*** Opening of RECORDS TO PROCESS ***
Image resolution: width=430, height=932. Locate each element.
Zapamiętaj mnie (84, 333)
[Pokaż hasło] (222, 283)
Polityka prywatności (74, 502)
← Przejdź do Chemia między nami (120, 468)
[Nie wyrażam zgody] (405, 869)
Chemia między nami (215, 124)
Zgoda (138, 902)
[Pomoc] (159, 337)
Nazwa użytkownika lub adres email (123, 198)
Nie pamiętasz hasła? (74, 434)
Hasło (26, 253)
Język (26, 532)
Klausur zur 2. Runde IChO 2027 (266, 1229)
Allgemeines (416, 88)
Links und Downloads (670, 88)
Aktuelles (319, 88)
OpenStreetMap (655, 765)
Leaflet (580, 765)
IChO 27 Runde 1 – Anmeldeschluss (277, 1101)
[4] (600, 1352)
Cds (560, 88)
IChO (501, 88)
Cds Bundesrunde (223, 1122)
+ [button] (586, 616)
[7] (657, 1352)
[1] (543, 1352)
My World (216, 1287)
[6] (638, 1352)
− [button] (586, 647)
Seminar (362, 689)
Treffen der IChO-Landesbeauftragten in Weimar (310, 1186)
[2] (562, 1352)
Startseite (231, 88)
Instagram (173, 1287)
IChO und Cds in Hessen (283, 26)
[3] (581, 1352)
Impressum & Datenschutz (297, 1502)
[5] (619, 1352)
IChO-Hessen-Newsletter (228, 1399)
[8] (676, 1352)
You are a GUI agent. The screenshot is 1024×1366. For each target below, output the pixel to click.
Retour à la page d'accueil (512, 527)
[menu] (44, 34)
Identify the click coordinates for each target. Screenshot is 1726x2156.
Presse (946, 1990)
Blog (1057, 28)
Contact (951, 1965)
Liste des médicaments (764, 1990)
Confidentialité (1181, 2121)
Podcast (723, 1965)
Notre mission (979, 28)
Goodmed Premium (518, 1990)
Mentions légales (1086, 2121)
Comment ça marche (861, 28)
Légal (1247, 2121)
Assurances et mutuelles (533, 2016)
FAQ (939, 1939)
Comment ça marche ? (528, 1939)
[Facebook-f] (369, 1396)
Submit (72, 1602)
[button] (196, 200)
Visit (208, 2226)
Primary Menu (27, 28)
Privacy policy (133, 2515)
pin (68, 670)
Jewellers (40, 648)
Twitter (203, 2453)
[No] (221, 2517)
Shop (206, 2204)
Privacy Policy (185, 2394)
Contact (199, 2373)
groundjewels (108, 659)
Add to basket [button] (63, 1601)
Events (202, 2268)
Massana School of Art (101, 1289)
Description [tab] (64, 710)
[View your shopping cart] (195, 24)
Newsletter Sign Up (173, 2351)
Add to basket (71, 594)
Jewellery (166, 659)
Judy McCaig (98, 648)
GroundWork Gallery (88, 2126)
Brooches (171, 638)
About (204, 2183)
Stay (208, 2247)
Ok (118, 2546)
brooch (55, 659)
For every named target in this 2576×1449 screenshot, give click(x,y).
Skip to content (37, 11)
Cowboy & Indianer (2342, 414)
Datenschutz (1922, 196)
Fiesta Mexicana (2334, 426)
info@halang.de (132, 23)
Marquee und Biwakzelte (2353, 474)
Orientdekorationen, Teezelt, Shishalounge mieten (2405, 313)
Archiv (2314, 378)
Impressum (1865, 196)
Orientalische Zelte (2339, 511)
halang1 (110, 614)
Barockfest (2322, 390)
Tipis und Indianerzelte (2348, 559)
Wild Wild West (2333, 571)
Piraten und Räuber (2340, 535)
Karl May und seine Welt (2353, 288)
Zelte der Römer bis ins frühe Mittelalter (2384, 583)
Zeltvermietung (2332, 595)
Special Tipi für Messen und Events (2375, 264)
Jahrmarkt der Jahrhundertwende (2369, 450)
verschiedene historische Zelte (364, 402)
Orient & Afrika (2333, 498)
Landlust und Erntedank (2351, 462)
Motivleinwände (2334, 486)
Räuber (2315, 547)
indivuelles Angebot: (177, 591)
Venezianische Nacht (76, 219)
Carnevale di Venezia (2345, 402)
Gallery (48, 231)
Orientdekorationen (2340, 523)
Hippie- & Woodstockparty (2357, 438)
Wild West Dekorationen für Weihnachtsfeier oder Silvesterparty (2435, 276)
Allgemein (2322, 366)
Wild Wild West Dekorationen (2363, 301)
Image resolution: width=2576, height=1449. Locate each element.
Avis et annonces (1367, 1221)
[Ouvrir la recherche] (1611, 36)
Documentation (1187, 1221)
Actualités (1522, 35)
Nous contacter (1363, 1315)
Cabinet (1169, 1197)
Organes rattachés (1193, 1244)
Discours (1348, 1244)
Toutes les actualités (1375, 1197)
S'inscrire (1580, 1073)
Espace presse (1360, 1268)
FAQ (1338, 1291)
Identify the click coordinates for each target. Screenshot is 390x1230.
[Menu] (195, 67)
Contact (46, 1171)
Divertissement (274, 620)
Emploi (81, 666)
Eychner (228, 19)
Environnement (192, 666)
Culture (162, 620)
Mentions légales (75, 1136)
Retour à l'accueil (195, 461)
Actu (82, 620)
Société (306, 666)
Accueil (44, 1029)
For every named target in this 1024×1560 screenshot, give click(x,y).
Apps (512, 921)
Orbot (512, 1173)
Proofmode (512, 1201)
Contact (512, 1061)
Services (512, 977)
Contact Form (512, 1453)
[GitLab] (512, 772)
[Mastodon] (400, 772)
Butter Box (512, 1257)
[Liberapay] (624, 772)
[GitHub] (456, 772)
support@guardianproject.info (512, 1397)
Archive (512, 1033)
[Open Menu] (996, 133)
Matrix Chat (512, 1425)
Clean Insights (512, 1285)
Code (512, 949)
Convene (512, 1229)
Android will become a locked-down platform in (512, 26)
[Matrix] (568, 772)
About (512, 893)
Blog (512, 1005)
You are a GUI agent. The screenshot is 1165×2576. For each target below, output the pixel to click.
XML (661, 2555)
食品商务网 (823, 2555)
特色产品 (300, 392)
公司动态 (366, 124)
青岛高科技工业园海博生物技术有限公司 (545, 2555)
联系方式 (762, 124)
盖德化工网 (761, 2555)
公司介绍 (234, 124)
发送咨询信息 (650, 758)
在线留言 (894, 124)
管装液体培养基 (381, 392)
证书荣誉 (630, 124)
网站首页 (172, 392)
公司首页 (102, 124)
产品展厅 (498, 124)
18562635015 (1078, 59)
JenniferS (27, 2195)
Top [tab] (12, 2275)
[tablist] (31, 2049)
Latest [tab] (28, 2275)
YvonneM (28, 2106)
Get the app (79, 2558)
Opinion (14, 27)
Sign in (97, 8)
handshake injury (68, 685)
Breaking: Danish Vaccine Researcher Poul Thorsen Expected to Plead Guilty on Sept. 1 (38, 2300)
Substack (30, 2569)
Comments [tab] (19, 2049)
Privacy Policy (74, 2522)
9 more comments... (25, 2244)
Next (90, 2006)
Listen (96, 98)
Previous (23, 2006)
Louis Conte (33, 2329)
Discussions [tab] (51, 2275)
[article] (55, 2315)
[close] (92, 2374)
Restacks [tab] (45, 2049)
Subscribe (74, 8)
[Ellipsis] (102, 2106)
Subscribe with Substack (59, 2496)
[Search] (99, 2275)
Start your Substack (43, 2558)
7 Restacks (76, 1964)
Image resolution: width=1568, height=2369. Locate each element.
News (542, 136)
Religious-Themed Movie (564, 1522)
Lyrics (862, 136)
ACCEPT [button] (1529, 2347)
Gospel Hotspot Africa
*** Close of RECORDS TO PROCESS ***
PROMPT: Search the listing above for the lines with "Goodmed Premium (518, 1990)" and "[No] (221, 2517)", then output those lines and all lines between them exactly.

REPLY:
Goodmed Premium (518, 1990)
Mentions légales (1086, 2121)
Comment ça marche (861, 28)
Légal (1247, 2121)
Assurances et mutuelles (533, 2016)
FAQ (939, 1939)
Comment ça marche ? (528, 1939)
[Facebook-f] (369, 1396)
Submit (72, 1602)
[button] (196, 200)
Visit (208, 2226)
Primary Menu (27, 28)
Privacy policy (133, 2515)
pin (68, 670)
Jewellers (40, 648)
Twitter (203, 2453)
[No] (221, 2517)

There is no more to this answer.